There remains limited knowledge on what patients value and prioritize in their decision to undergo emergency laparotomy (ELap) and during their subsequent recovery. The aim of this study was to explore factors in decision-making and to reach a consensus amongst patients on the 10 most important priorities in decision-making in ELap.

METHODS

Patients aged over 65 years who had required an ELap decision within the preceding 12 months (regardless of management) were identified and invited to attend a modified Delphi process focus group.

RESULTS

A total of 20 participants attended: eight patients, four relatives and eight perioperative specialists.
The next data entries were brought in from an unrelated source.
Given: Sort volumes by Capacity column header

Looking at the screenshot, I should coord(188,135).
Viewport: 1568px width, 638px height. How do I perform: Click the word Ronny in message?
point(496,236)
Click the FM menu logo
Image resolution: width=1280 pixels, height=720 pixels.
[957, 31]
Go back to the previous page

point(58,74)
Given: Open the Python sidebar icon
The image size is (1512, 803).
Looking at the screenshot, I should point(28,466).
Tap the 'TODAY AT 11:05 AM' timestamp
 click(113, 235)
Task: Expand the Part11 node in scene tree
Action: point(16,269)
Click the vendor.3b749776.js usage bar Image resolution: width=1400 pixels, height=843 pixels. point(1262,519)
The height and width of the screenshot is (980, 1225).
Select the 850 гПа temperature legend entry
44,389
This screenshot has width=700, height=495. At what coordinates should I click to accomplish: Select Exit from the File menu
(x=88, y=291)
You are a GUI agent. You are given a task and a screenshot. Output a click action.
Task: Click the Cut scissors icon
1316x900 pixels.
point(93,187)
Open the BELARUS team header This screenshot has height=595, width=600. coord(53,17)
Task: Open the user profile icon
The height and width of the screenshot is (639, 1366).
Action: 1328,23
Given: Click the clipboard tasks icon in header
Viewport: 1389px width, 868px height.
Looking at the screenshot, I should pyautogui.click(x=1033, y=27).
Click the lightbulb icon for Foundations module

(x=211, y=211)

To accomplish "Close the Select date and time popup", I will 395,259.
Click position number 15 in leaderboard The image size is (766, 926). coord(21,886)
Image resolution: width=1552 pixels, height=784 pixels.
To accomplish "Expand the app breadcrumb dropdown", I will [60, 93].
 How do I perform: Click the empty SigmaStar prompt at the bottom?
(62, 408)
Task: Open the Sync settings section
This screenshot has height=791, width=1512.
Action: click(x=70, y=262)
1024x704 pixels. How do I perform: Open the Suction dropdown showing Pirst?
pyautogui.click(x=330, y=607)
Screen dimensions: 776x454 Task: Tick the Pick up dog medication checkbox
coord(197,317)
The perioperative specialists group defined 12 important factors for perioperative decision-making. The patient group agreed that only six (50%) of these factors were important: independence, postoperative complications, readmission to hospital, requirement for stoma formation, delirium (including long-term cognition) and presence of an advocate (such as a friend or family member). Open discussion refined multiple themes. Agreement was reached by patients and relatives about 10 factors that they valued as most important in their ELap patient journey: return to independence, realistic expectations, postoperative complications, what to expect postoperatively, readmission to hospital, nutrition, postoperative communication, stoma, follow-up and delirium.

CONCLUSION

Patients and clinicians have different values and priorities when discussing the risks and implications of undergoing ELap. Patients value quality of life outcomes, in particular, the formation of a stoma, returning to their own home and remaining independent. This work is the first to combine both perspectives to guide future ELap research outcomes.

摘要

目的

对于患者在决定接受急诊剖腹手术(ELap)及其后续恢复过程中所重视的内容和优先考虑的事项,我们了解有限。本研究的目的是探讨决策过程中的因素,并就急诊剖腹手术决策中最重要的10个优先事项在患者中达成共识。

方法

确定年龄在65岁以上、在过去12个月内需要做出急诊剖腹手术决策(无论治疗方式如何)的患者,并邀请他们参加一个经过改进的德尔菲法焦点小组。

结果

共有20名参与者参加:8名患者、4名亲属和8名围手术期专家。围手术期专家小组确定了围手术期决策的12个重要因素。患者组认为其中只有6个(50%)因素是重要的:独立性、术后并发症、再次入院、造口形成的必要性、谵妄(包括长期认知)以及有支持者(如朋友或家庭成员)。开放讨论提炼出多个主题。患者和亲属就他们认为在急诊剖腹手术患者过程中最重要的10个因素达成了一致:恢复独立、现实的期望、术后并发症、术后预期情况、再次入院、营养、术后沟通、造口、随访和谵妄。

结论

在讨论接受急诊剖腹手术的风险和影响时,患者和临床医生有不同的价值观和优先事项。患者重视生活质量结果,特别是造口的形成、回到自己家中并保持独立。这项工作首次结合了双方的观点,以指导未来急诊剖腹手术的研究结果。